But if we want to be a whole human being, we've got to breathe in and out. In and out. In and
out. For when I withdraw, even for 15 minutes a day, I not only have a chance to restore the
waste places of my own spirit, to recapture the lost radiance of my commitment, see my own
goals clarified, bring my own life more into focus.
Whether I'm a religious man or not, even in terms of strength, humanistic considerations, it's
valid. I think it's more than that. But even on that level, it's valid.
But not only does that happen to me, but whenever I withdraw, and center down in my own
spirit, this is what I believe, my friends, I believe that in that act, I become involved in
[INAUDIBLE] ground of my talent, in which it is possible for me to make contact with other
human beings at a level that transcends all of the spoken, that I can never understand through the
formal discursive processes of mind.
I think it is at that level that a great awareness, not only of the meaning of life in general, but the
meaning and the dignity of human life. And then when I come out of that and go to work in my
functioning, I am building my house, my world, by a blueprint that is eternal.

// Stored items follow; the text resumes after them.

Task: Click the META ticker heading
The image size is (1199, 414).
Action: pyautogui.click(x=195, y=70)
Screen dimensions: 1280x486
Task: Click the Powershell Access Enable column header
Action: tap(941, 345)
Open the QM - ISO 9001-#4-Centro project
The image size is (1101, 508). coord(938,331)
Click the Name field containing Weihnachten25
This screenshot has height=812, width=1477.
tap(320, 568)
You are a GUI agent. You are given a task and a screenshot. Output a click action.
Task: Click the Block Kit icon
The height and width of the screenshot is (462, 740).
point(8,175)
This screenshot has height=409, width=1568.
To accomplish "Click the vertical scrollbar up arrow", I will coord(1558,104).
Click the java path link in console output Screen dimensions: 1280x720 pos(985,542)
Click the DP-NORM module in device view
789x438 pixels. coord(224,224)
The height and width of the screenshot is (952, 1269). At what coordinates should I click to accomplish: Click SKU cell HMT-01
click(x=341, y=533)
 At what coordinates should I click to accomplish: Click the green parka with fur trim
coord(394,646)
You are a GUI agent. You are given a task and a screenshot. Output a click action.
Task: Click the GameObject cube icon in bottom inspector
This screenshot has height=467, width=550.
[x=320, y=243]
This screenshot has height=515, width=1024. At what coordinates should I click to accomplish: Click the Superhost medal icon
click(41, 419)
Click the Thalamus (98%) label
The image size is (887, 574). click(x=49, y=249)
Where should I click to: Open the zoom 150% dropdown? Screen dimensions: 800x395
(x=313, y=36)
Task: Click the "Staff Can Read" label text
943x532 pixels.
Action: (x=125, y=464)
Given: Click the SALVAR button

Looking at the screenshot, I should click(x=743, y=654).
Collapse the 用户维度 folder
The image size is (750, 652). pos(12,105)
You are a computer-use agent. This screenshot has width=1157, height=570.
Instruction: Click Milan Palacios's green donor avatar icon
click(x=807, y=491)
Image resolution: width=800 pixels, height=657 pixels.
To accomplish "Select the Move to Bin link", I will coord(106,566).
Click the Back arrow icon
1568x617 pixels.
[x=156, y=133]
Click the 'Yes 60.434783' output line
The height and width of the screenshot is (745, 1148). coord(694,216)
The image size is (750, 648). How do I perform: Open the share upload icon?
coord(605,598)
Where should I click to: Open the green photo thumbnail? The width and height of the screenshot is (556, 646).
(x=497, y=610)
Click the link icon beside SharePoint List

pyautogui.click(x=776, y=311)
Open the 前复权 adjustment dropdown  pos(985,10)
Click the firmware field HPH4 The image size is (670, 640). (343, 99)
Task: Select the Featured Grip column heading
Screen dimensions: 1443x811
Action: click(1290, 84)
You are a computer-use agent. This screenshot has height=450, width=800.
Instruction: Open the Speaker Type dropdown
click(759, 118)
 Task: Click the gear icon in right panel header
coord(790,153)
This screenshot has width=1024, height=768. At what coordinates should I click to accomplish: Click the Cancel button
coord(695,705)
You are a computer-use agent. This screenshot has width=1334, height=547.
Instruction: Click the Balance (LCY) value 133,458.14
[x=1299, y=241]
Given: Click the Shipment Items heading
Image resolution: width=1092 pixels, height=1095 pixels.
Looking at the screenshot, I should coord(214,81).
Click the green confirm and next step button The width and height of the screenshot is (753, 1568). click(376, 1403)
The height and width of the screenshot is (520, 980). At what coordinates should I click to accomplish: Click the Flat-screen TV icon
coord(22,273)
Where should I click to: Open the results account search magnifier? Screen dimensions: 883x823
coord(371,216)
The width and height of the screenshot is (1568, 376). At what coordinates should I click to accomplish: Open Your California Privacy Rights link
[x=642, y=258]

And to know that that is possible, or even to dare to believe that that is possible, and not try it, is
to run the risk of missing out on perhaps the most tremendous thing in your life.
When we bend the words of our vows and the meditations of our heart become acceptable to
God because they are one and the same. And we are whole. And that's wonderful, wonderful.
I suppose that one of the things you discover as we move away from the simple unity that the
little organism of the child experiences is the parting of the road in which maturity means being
here and functioning over here.
When our younger daughter was first learning to read, I would come home from the campus for
lunch and I could always tell that she was busy reading, because she would be sitting in my big
chair and I could hear her struggling with these words when I opened the door. And I'd peek in
there and she was reading with her eyes, her body.
And then one day when I came home, she startled me because she was sitting in the chair reading
very quietly. Reading to herself, no movement. And I called Mrs. [INAUDIBLE], and I said,
look, the beginning of the disintegration of your daughter.
Because she is separating what she is from what she's doing. And she'll spend a lifetime trying to
get these two things back together. So that now and then you can say what you mean and
experience what you mean by what you say.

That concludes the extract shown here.